The first schedule of disabilities, for which specified weeks of compensation were provided, was inserted into the Workmen's Compensation Act by amendment in 1913. Then, in 1923, a further amendment was enacted, which in effect applied a relative injury clause to nonschedule injuries. In the case of Northern States Power Company v. Industrial Comm., 1947, 252 Wis. 70, 73, 74, 30 N.W.2d 217, 219, this court considered the problem of whether wage loss was necessary in order to permit the payment of compensation in a nonschedule injury case. The decision in such case was written by Mr. Justice Wickhem, and the opinion, after reviewing the legislation in cases prior to the 1923 amendment, stated:

'Down to this point we think it is pretty clear that in all cases of permanent partial disability other than schedule and relative injuries the statute was held to require a showing that applicant suffered impairment of earning capacity in the same or other suitable employments.' (Emphasis supplied.)

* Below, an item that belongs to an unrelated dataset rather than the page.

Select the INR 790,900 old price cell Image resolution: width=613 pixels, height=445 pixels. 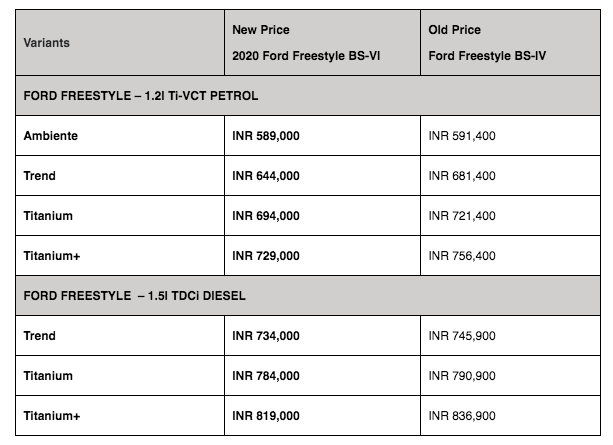[461, 376]
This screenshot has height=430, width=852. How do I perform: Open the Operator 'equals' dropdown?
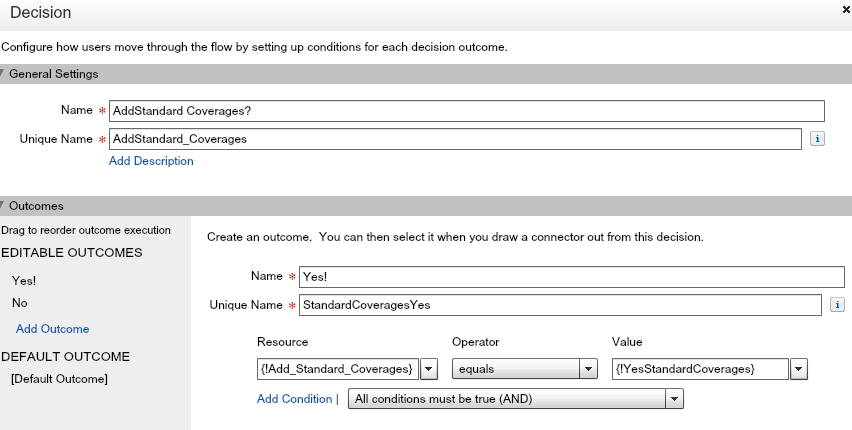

The term 'relative injuries' in the foregoing quotation refers to those cases where there has been a partial loss of a member, or impairment of a faculty, making it necessary to apply the provision found in section 102.55(3), Stats., previously quoted herein. Under such statute, the compensation awarded must bear such relation to that named in the schedule as the disability bears to the disability named in the schedule. The foregoing quotation from the opinion of Mr. Justice Wickhem in the Northern States Power Company Case makes it clear that no wage loss was necessary in order to establish a disability for payment of compensation in the case of schedule and relative injuries.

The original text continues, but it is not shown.